Your task is to restate every entry below word for word and omit the images.

Records from a collection
- - - - - - -

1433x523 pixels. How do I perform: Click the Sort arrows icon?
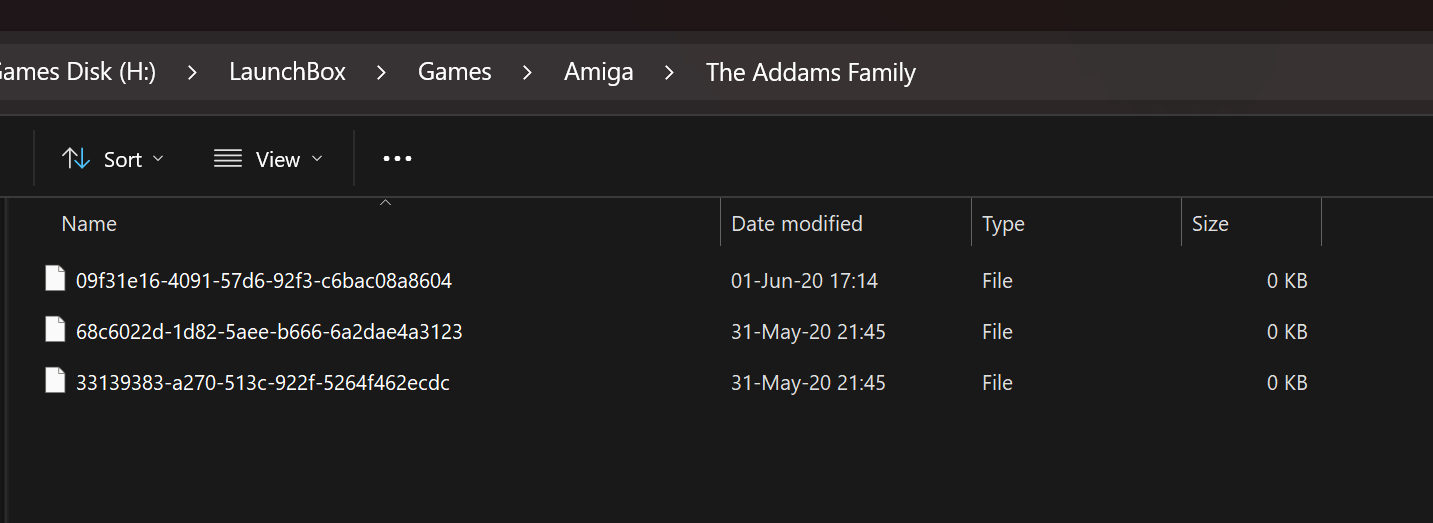coord(76,159)
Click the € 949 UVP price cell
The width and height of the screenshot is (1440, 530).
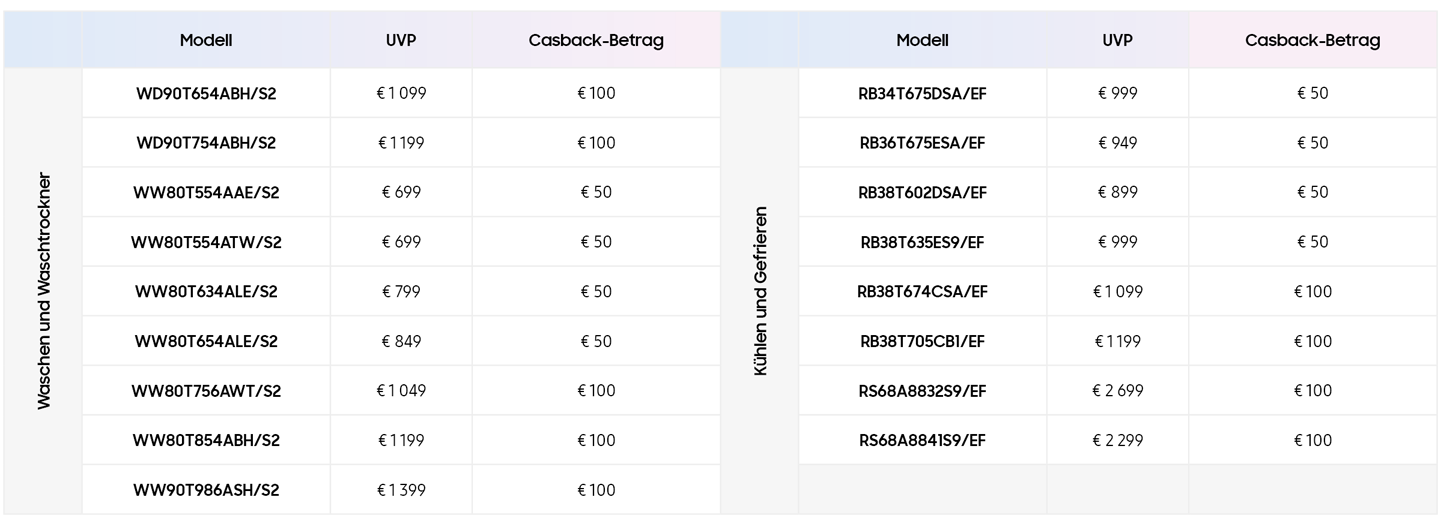point(1117,143)
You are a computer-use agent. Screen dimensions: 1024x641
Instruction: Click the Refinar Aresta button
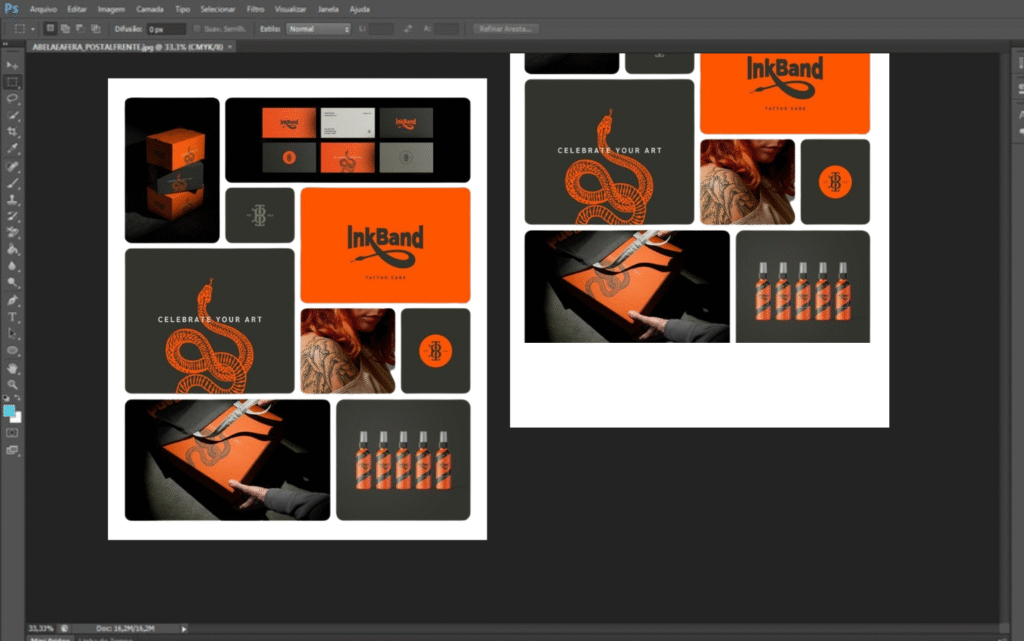tap(506, 29)
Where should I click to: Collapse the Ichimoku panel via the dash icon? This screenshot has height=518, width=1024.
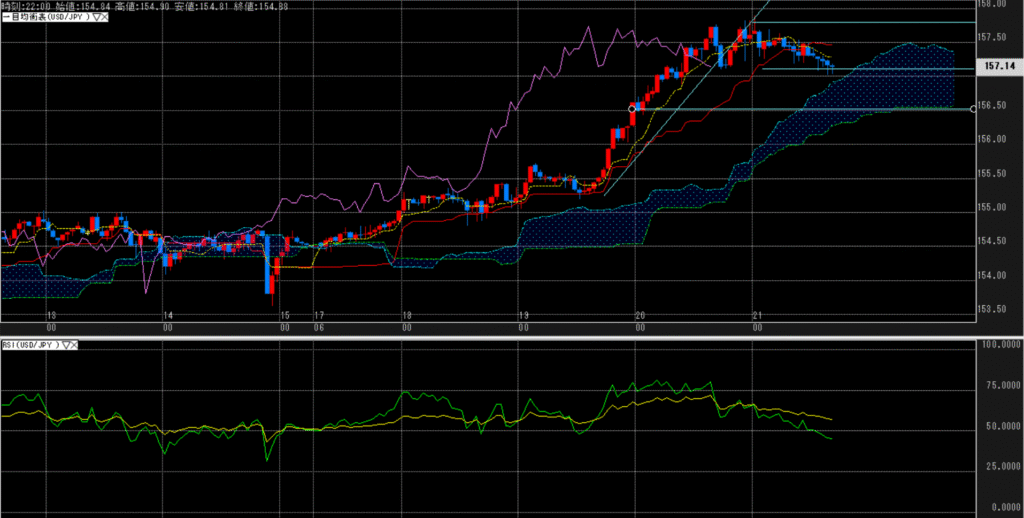(x=3, y=17)
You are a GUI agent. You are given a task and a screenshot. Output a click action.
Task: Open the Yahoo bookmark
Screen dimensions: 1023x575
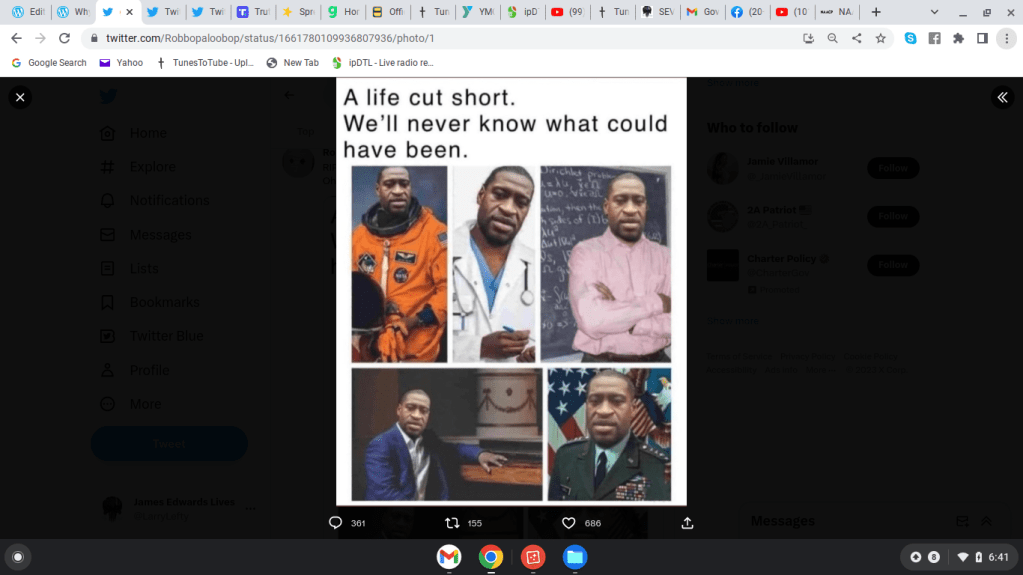(121, 62)
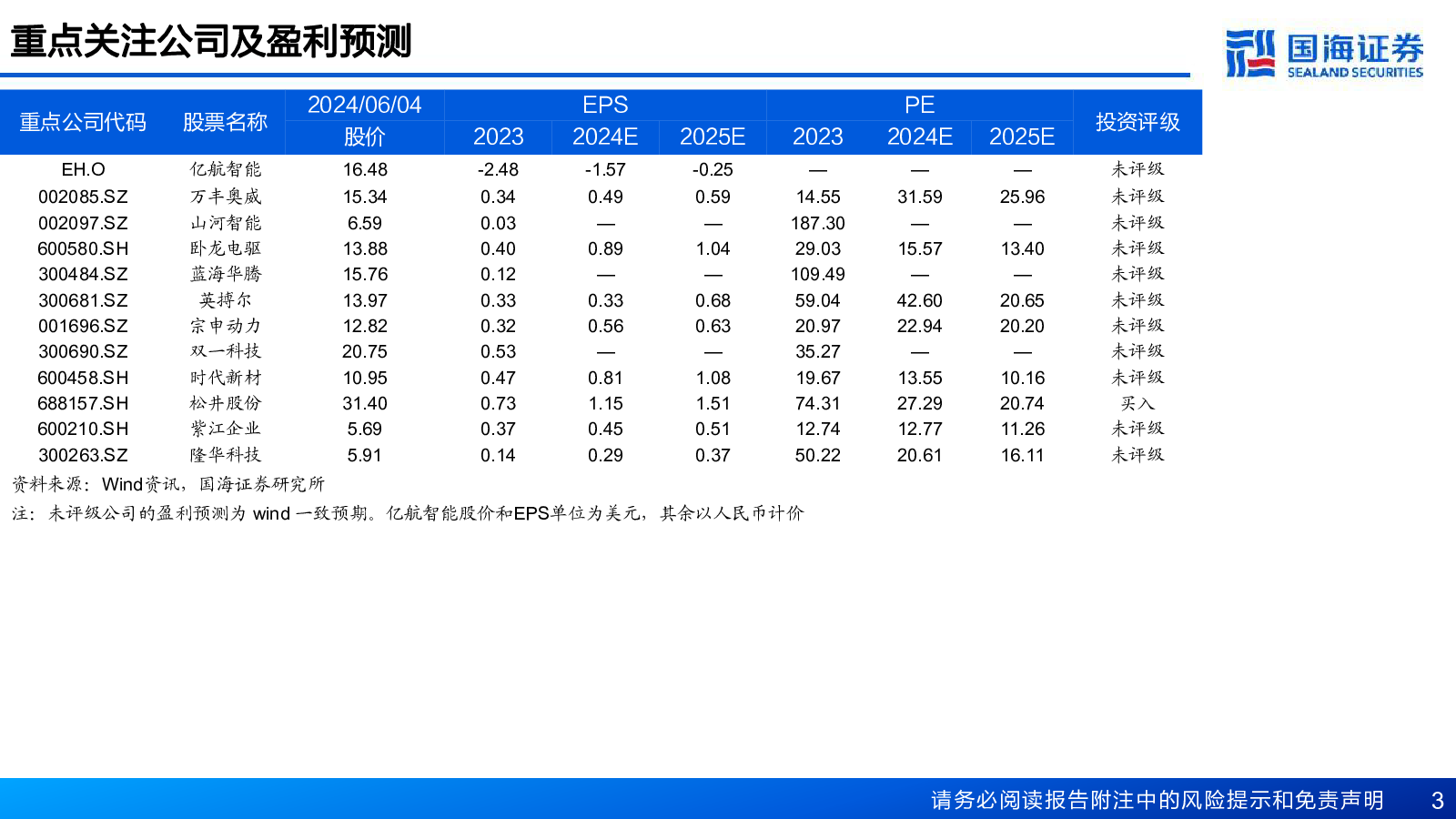This screenshot has width=1456, height=819.
Task: Select the 亿航智能 stock name cell
Action: coord(225,169)
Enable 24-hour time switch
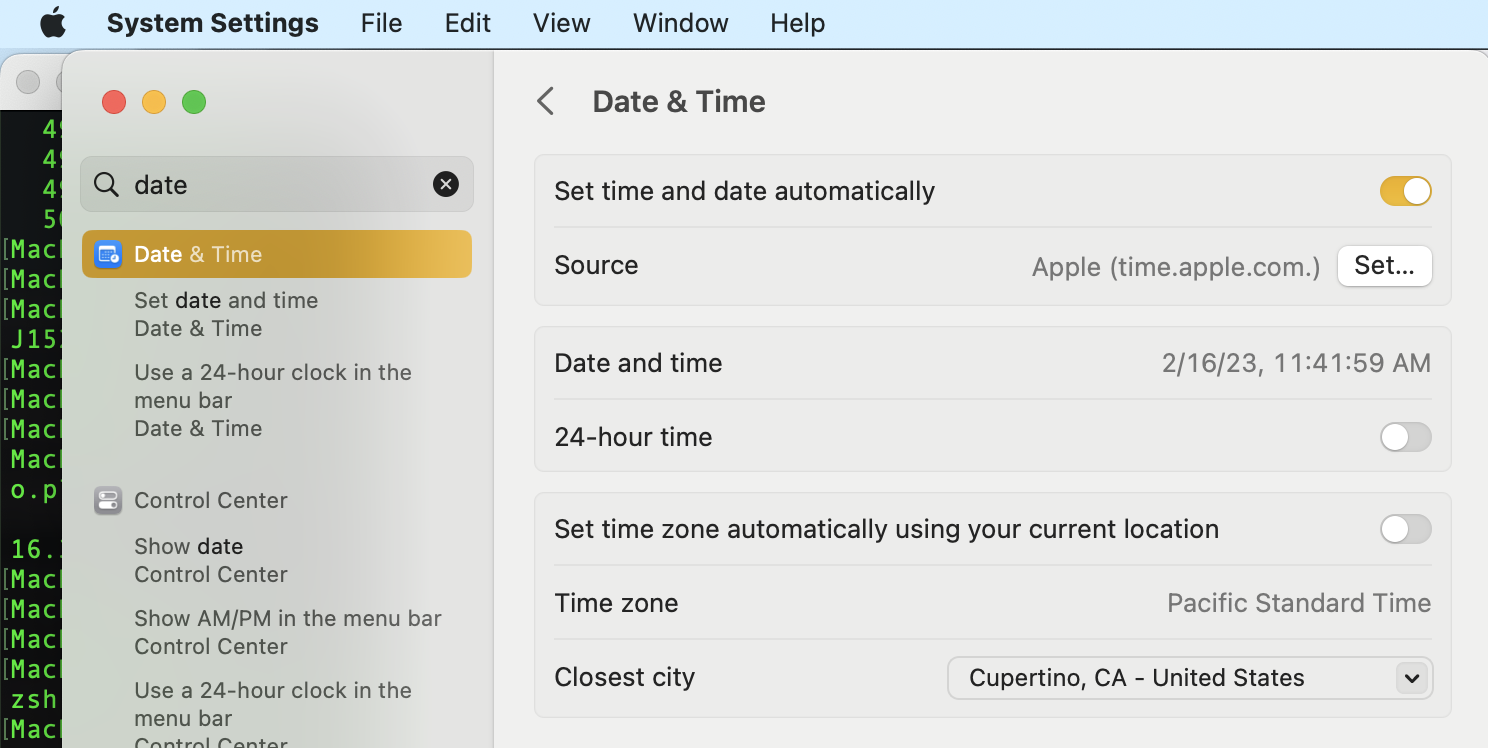Viewport: 1488px width, 748px height. [x=1405, y=437]
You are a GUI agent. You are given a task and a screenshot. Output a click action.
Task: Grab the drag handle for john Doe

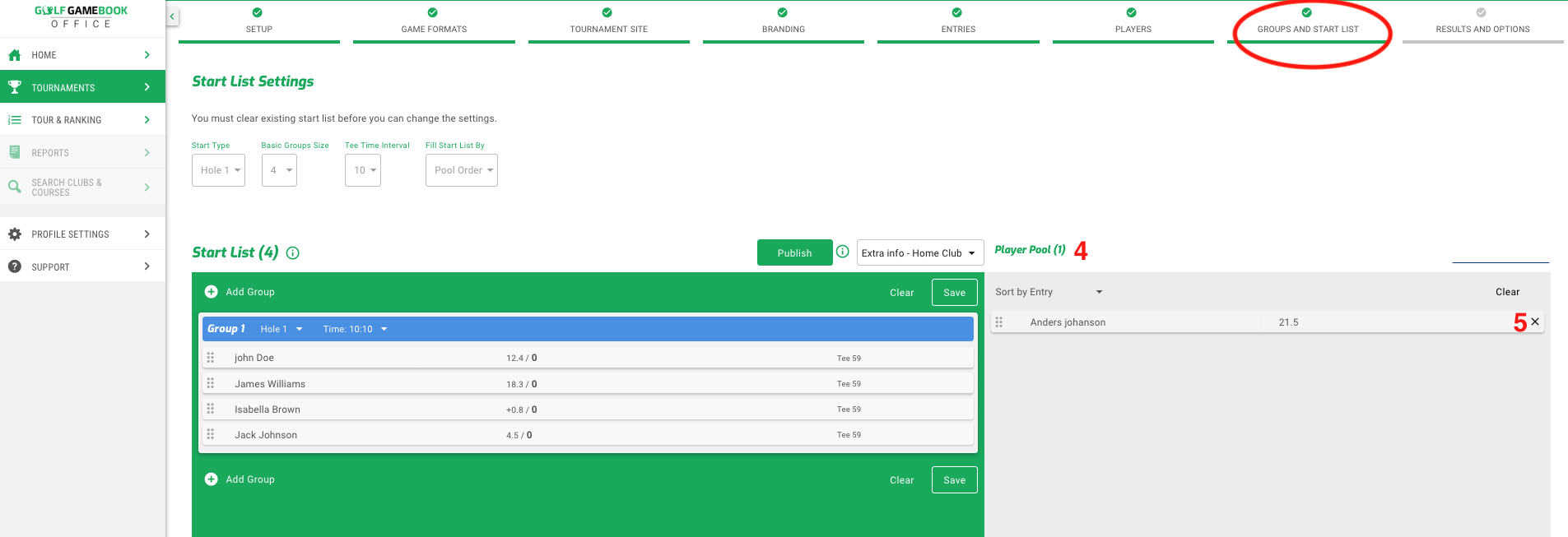tap(211, 358)
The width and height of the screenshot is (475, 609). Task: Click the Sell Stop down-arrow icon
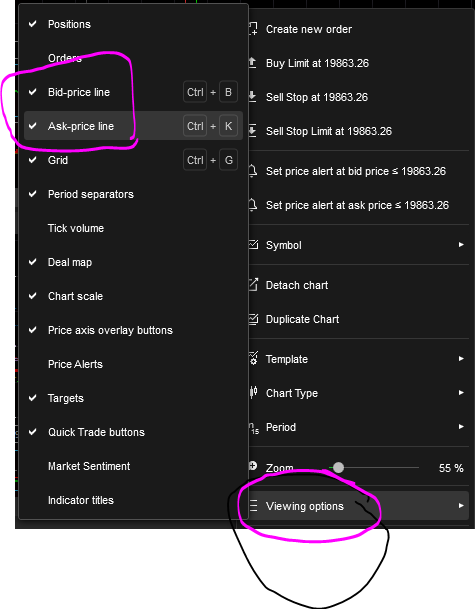253,97
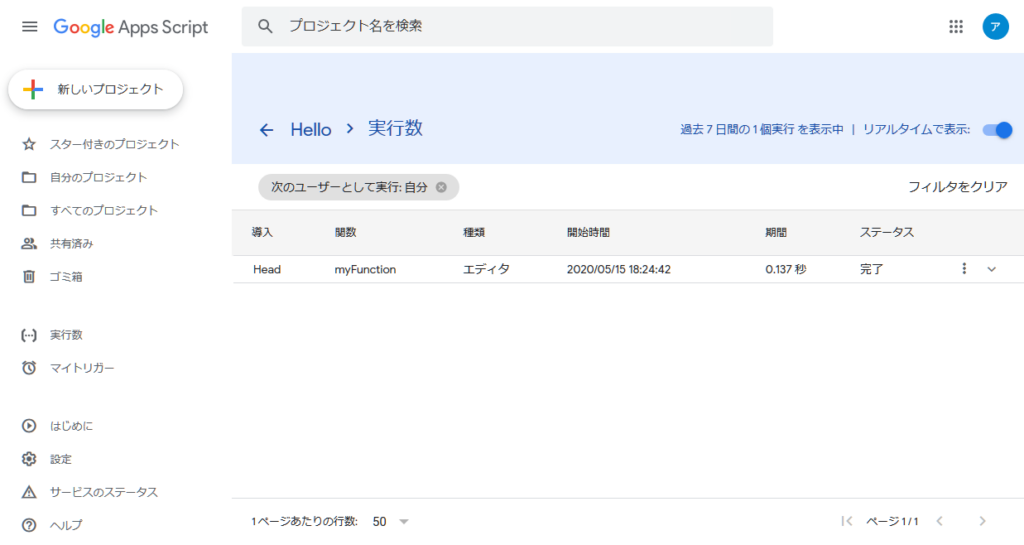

- - - - - - -

== Answer ==
1433x523 pixels. How do I perform: Click the Sort arrows icon?
coord(76,159)
Click the € 949 UVP price cell
The width and height of the screenshot is (1440, 530).
point(1117,143)
You are a computer-use agent. Screen dimensions: 1024x641
Instruction: Click the Refinar Aresta button
tap(506, 29)
Where should I click to: Collapse the Ichimoku panel via the dash icon? This screenshot has height=518, width=1024.
(x=3, y=17)
You are a GUI agent. You are given a task and a screenshot. Output a click action.
Task: Open the Yahoo bookmark
Screen dimensions: 1023x575
(121, 62)
This screenshot has width=1456, height=819.
Task: Select the 亿航智能 stock name cell
Action: coord(225,169)
Enable 24-hour time switch
Viewport: 1488px width, 748px height. [x=1405, y=437]
You are a GUI agent. You are given a task and a screenshot. Output a click action.
Task: Grab the drag handle for john Doe

tap(211, 358)
The width and height of the screenshot is (475, 609). Task: Click the Sell Stop down-arrow icon
253,97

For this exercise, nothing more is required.